Readme updates to add instruction on how to skip certain static analysis plugins that run by default.

Author: davidgoate

README.md

@@ -60,14 +60,25 @@ Yoti also allows you to enable user details verification from your mobile app by
 
 ## Building From Source
 
-Building from source is generally not necessary since artifacts are published in Maven Central. However, if you want to build from source you can do so using the [Maven Wrapper](https://github.com/takari/maven-wrapper) that is bundled with this distribution. For those familiar with Gradle this is much like the Gradle Wrapper and ensures that the correct version of Maven is being used.
+Building from source is generally not necessary for third parties since artifacts are published in Maven Central. However, if you want to build from source you can do so using the [Maven Wrapper](https://github.com/takari/maven-wrapper) that is bundled with this distribution. For those familiar with Gradle this is much like the Gradle Wrapper and ensures that the correct version of Maven is being used.
 
 From the top level directory:
 
 ```bash
 ./mvnw clean install
 ```
 
+Notable flags that you may wish to use to skip certain static analysis/code quality tools are listed below.
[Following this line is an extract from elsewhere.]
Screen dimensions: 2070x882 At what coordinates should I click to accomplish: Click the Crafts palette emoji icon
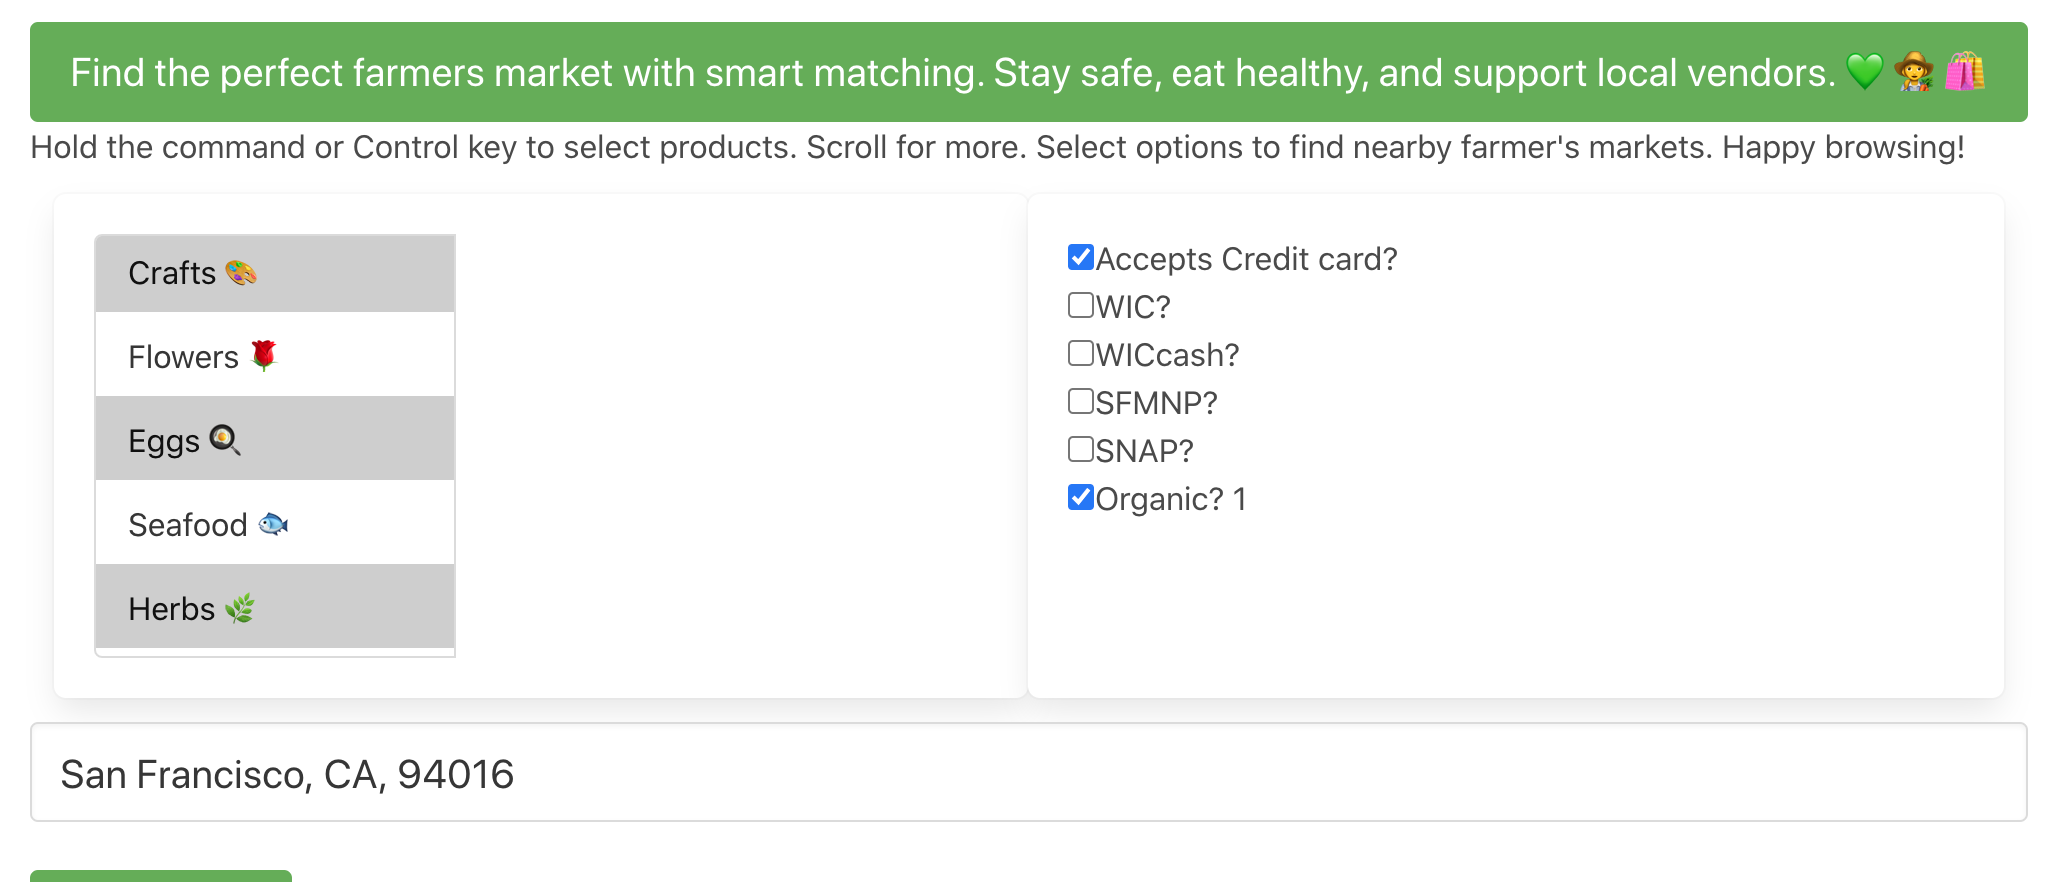pos(241,273)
This is only recommended if you find that there tools are taking too long during development or are raising false positives that you are yet to exclude. **They should not be ignored when building a candidate for a release.**
+
+* `-Dfindbugs.skip=true`: skips findbugs and the findbugs security extension.
+* `-Ddependency-check.skip=true`: skips the OWASP dependency scanner.
+
+### Example usage
+
+```bash
+./mvnw clean install -Dfindbugs.skip=true -Ddependency-check.skip=true
+```
+
 ## Enabling the SDK
 
 To import the Yoti SDK inside your project, you can use your favourite dependency management system.